The study was conducted at a private practice in Western Australia with a single GC and included few male participants. Further, the population was highly educated, of mainly European ancestry, and although socio-economic data were not collected, participants self-funded the costs of genetic counselling and testing. Hence our findings may not be applicable in other clinical settings. There may have been response bias as we were not able to assess satisfaction in non-responders. Further, we did not collect demographic data in non-responders, so we were unable to assess whether responders differed from non-responders in age, gender, ancestry and personal and/or family cancer history. Only satisfaction with pre-test counselling was investigated and so we cannot make inferences about patient satisfaction with post-test counselling. Perception of value for money is likely to depend on several factors including available alternatives, image of the practice, trust, service quality, costs and consumer/patient factors including socio-economic group, income, and background. Our aim was to assess perceived value of genetic counselling, which had a standard charge, but it is conceivable that the variable cost of genetic testing may have biased this outcome in patients who proceeded to genetic testing.

In summary, this study shows a high level of self-reported patient satisfaction with a genetic counselling service at a private practice in Perth, Western Australia. Our findings support the value of this model of genetic counselling service delivery that is relatively new to Australia. Barriers to continuing to provide a high quality private genetic counselling service include low numbers of GCs in private practice and costs of genetic testing. Further research should investigate satisfaction with different models of private genetic counselling including telephone and video consultations for patients in regional and remote locations, and assessment of post-test counselling. Qualitative interviewing of patients may provide insight into any reported dissatisfaction, leading to implementation of changes that increase satisfaction with private genetic counselling further.

List of Abbreviations

BOADICEA - Breast and Ovarian Analysis of Disease Incidence and Carrier Estimation Algorithm

BRCA - Breast Cancer Gene

FCC - Familial Cancer Clinic

GC - Genetic Counsellor

GSWA - Genetic Services of Western Australia

SCS - Satisfaction with Genetic Counselling Scale

WA - Western Australia

Author Contribution Statement

CP: data acquisition, data analysis and interpretation, writing the first draft of the manuscript and final approval of the version to be published. Accountable for all aspects of the work and for the accuracy or integrity of the work.

SOS: conception and design of the work, critical review of the manuscript and final approval of the version to be published. Accountable for all aspects of the work and for the accuracy or integrity of the work.

NP: conception and design of the work, critical review of the manuscript and final approval of the version to be published. Accountable for all aspects of the work and for the accuracy or integrity of the work.

JT: conception and design of the work; critical review of the manuscript and final approval of the version to be published. Accountable for all aspects of the work and for the accuracy or integrity of the work.
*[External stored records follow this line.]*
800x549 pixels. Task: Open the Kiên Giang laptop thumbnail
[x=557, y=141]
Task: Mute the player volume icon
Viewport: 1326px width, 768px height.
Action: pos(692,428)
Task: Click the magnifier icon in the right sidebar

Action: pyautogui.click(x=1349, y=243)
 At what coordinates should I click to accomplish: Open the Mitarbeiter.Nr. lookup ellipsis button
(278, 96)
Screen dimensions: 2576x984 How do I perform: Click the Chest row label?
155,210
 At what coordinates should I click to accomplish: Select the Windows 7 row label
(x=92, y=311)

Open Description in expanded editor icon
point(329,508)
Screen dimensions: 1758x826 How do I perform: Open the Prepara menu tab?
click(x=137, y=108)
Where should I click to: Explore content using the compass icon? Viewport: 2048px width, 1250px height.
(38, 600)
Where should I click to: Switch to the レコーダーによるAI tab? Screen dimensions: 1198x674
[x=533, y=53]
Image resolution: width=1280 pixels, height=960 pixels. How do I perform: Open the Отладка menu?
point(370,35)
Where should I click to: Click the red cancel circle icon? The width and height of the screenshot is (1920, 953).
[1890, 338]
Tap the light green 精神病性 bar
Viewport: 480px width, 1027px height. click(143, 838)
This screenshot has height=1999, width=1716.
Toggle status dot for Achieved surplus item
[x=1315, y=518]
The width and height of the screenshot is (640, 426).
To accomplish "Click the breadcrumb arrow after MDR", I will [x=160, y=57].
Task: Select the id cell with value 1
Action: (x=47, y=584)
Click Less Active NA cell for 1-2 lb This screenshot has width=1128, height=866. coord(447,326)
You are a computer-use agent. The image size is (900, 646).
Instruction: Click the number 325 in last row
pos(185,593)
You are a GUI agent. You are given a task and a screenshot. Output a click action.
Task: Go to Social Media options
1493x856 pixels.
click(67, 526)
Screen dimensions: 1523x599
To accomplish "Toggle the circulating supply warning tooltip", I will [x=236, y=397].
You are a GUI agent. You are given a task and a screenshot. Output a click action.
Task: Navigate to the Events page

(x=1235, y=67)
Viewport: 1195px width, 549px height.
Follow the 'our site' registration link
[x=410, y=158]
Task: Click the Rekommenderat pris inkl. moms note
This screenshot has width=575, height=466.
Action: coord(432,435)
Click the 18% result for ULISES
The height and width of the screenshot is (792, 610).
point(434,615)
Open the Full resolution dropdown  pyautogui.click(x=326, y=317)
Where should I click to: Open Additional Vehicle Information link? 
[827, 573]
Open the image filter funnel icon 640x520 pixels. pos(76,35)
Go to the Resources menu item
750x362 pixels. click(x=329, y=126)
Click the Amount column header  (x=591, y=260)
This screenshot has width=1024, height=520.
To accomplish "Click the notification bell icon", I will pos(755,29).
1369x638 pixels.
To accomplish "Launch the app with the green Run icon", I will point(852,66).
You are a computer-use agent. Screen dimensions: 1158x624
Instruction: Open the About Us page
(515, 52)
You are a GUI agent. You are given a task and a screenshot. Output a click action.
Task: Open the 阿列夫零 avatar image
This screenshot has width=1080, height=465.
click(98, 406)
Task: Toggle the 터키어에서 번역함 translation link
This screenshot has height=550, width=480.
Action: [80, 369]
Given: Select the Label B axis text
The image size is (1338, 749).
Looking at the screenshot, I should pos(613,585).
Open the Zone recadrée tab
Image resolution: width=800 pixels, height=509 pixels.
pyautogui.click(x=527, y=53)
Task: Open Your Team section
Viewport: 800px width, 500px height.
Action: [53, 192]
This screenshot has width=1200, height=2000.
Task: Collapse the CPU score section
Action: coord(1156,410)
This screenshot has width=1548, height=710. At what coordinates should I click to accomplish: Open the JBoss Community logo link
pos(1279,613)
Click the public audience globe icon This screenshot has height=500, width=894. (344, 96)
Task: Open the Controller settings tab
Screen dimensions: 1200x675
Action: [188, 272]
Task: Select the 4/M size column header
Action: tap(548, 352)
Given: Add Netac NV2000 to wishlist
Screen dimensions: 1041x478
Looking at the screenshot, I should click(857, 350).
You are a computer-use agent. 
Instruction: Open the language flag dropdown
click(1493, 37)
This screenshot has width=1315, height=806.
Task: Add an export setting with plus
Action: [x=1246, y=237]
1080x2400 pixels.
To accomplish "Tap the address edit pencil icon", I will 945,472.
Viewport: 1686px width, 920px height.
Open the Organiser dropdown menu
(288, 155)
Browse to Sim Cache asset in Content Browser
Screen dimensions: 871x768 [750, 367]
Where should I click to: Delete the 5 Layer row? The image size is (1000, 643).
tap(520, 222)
PC: conception and design of the work; analysis and interpretation of data; drafting the manuscript and final approval of the version to be published. Accountable for all aspects of the work and for the accuracy or integrity of the work.

Charmi N. Perera and Paul A. Cohen confirm that they had full access to all the data in the study and take responsibility for the integrity of the data and the accuracy of the data analysis. All of the authors gave final approval of this version to be published and agree to be accountable for all aspects of the work in ensuring that questions related to the accuracy or integrity of any part of the work are appropriately investigated and resolved.